In December, health guru Dr. Anthony Fauci said Watters should be “fired on the spot” for remarks he made at a conservative conference. Watters used figurative words like “kill shot” and “ambush” when he urged citizens to bombard Fauci with questions about his funding of “risky research at a sloppy Chinese lab,” NPR reported.
Fox defended Watters in a statement, saying, “Jesse Watters was using a metaphor for asking hard-hitting questions to Dr. Fauci about gain-of-function research and his words have been twisted completely out of context.”
That controversy aside, Fox has to be happy about how its programs are performing.
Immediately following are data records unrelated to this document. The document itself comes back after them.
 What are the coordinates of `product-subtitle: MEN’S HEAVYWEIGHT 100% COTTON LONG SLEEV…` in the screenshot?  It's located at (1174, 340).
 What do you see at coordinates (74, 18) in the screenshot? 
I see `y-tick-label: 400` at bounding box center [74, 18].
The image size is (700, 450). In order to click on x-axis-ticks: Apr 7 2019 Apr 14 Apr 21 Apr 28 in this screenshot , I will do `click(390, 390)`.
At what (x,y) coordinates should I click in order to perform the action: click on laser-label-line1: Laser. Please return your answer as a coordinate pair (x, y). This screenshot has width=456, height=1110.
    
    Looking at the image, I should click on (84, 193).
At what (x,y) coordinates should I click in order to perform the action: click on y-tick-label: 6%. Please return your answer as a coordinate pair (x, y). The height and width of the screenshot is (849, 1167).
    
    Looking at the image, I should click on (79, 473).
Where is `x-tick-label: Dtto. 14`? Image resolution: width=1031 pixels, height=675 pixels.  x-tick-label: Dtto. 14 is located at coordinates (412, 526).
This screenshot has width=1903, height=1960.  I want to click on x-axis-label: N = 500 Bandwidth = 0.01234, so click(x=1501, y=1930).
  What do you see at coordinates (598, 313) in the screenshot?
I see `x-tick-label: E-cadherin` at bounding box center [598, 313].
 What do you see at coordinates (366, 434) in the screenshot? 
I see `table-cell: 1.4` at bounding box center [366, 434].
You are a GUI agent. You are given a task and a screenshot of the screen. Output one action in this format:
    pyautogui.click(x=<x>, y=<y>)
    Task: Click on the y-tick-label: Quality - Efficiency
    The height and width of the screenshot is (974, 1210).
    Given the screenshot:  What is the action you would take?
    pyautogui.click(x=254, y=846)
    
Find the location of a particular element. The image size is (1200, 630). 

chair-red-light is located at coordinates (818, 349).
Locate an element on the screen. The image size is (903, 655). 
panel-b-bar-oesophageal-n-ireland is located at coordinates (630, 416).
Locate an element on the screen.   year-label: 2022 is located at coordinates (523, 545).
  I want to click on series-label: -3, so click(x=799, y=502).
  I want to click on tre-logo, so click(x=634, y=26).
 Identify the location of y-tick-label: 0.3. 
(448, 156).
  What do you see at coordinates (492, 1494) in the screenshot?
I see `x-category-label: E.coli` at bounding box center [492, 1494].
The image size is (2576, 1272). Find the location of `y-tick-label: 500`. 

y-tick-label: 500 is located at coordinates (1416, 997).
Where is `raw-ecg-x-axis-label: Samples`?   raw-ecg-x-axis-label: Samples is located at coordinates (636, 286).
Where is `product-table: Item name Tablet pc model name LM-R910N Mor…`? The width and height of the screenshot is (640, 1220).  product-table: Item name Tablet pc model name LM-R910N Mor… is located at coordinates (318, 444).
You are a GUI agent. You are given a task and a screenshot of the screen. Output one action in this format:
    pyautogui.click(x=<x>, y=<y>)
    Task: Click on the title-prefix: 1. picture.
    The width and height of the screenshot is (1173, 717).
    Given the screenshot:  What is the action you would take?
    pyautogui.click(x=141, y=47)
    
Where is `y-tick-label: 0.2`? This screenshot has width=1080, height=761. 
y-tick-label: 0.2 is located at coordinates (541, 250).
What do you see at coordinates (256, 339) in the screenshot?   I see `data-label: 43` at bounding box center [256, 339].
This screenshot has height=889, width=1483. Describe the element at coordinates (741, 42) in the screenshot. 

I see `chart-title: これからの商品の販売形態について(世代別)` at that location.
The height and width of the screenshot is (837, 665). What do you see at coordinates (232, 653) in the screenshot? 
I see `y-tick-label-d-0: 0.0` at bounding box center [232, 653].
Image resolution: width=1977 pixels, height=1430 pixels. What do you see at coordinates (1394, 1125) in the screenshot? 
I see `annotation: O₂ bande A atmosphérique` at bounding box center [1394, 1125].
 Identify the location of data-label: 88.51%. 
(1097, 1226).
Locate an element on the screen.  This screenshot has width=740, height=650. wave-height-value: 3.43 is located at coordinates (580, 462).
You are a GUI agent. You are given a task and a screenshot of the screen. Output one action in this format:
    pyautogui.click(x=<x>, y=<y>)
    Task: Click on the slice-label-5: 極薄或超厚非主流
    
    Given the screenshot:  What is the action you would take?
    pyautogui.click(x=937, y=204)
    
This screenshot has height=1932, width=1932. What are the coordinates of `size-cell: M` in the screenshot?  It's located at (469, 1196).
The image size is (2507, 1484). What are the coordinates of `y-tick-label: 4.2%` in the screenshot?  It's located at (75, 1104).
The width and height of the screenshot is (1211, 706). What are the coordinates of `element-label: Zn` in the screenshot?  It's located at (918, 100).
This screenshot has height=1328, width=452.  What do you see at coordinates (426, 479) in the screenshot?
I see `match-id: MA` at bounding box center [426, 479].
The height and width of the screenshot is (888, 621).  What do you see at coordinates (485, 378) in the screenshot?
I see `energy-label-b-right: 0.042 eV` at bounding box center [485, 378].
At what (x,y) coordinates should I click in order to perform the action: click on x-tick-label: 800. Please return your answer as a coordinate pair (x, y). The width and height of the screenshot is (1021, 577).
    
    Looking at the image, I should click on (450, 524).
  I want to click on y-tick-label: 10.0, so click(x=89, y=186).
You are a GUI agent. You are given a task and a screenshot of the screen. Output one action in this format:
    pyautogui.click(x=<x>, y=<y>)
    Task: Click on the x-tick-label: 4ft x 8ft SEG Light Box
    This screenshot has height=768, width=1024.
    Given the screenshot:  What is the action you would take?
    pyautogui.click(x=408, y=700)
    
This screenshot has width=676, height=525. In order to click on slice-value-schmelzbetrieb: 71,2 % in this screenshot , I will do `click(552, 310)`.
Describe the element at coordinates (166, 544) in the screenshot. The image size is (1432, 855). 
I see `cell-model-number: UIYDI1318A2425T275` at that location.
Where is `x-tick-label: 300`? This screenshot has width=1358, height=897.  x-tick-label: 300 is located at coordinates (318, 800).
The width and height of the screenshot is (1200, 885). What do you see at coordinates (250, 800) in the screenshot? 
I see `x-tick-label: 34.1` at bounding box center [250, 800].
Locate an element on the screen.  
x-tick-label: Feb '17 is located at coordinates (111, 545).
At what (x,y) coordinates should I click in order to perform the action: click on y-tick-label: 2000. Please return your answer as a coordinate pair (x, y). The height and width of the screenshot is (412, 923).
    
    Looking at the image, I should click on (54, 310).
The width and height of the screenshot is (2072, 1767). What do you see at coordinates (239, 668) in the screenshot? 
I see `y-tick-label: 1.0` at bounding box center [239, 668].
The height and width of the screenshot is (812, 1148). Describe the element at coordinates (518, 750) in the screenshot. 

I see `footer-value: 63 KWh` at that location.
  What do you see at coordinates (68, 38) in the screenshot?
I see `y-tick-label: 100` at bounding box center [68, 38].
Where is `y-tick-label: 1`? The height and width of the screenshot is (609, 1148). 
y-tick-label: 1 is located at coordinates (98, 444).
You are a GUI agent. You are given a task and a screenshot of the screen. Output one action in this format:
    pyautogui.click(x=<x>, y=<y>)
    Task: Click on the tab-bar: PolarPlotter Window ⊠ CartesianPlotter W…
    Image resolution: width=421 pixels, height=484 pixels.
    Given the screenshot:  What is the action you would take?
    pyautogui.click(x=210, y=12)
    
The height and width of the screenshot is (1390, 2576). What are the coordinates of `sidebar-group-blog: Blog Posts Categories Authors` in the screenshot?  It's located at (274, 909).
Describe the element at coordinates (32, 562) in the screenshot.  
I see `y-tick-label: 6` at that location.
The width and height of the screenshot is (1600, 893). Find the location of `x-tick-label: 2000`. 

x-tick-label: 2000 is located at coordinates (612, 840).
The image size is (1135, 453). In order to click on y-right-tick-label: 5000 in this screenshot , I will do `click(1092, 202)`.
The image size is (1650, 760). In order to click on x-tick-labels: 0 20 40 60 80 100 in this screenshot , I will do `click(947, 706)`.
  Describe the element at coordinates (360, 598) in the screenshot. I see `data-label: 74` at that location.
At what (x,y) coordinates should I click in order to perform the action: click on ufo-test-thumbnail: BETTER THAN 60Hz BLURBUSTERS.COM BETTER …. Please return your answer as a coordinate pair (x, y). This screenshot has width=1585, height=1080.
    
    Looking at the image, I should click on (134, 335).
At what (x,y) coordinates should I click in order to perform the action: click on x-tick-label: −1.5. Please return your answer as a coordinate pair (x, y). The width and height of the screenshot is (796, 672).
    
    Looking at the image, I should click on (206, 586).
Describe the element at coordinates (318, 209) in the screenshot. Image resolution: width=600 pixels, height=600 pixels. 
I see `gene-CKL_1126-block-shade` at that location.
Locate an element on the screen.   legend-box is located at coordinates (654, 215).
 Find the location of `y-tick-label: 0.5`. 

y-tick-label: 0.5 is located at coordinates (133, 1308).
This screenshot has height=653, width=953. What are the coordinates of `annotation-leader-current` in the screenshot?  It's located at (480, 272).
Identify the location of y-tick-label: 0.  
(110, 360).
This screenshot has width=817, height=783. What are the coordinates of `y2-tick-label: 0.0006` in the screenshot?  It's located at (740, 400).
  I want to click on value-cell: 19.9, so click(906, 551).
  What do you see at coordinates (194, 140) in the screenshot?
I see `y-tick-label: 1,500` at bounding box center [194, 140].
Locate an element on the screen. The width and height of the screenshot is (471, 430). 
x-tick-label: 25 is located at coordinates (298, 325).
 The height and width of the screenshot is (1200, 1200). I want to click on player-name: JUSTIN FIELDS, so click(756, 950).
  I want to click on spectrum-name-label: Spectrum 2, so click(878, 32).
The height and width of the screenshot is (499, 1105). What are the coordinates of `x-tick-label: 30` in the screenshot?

In April, Sean Hannity became the longest-tenured primetime cable news host in history, the network announced in a news release. Hannity has been with Fox’s cable operation since it began in 1996.
Also, Greg Gutfeld is the new king of late-night TV, beating out such personalities as Stephen Colbert, Jimmy Fallon and Jimmy Kimmel in the 11 p.m. time slot.
CNN, meanwhile, appears to have taken heed of the saying that when you are digging yourself into a hole, you need to stop digging.
After its streaming service CNN+ went down in flames, the network recently cut loose commentator Brian Stelter and his “Reliable Sources” program, with more big names rumored to be on the chopping block.